In the instant case, the record reveals neither abuse of discretion nor specific prejudice. At the hearing on the motion, Golden testified discovery was completed and the case was ready for trial on June 18, 1992. The defendant benefited from representation by Golden for five months. Despite being assigned the case two weeks prior to trial, Ms. Smart had ample time to consult with Golden about the completed file and prepare for trial.

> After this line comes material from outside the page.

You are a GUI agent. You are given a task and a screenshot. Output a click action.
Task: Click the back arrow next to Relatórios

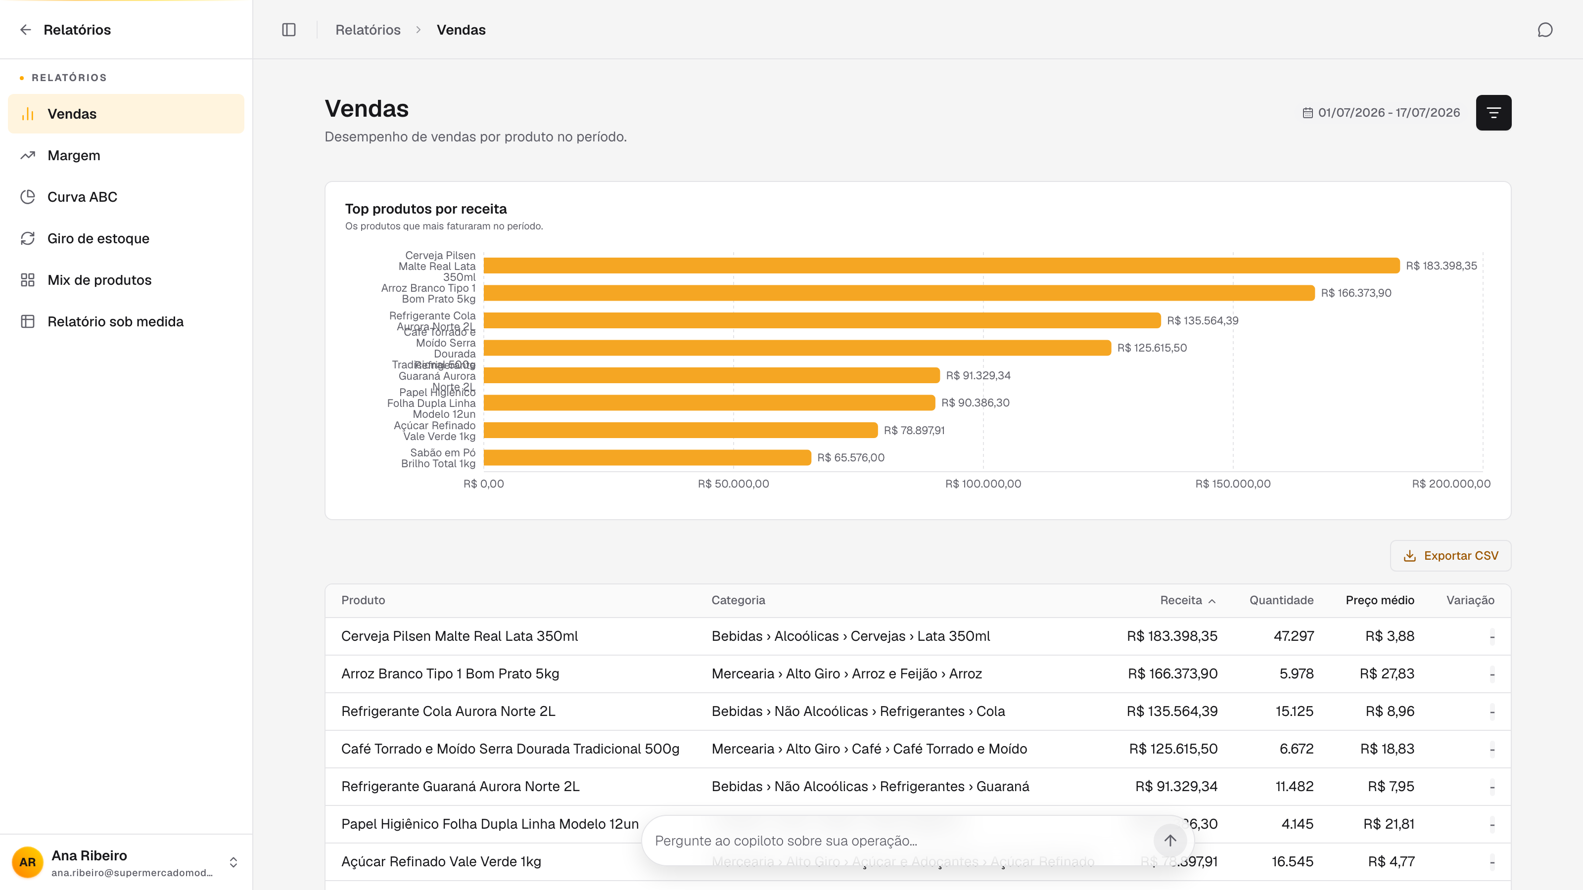coord(25,29)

The defendant chose to proceed with his retained attorney even though he knew the trial court would not grant a continuance. The trial court correctly ruled that the defendant cannot obtain a delay by discharging or replacing his previous counsel at the last minute and then claiming his new counsel has had insufficient time to prepare. The right to choose one's counsel cannot be used to obstruct the orderly procedure of the court. State v. Hall, 549 So.2d 373 (La.App. 2d Cir.1989), writ denied, 556 So.2d 1259; State v. Brooks, 431 So.2d 865, 868 (La.App. 2d Cir.1983). This assignment of error is without merit.

ASSIGNMENT NO. 2

The defendant assigns as error the trial court's denial of his Batson challenge. He argues that the prosecutor improperly used a peremptory challenge to purposefully discriminate on the basis of race.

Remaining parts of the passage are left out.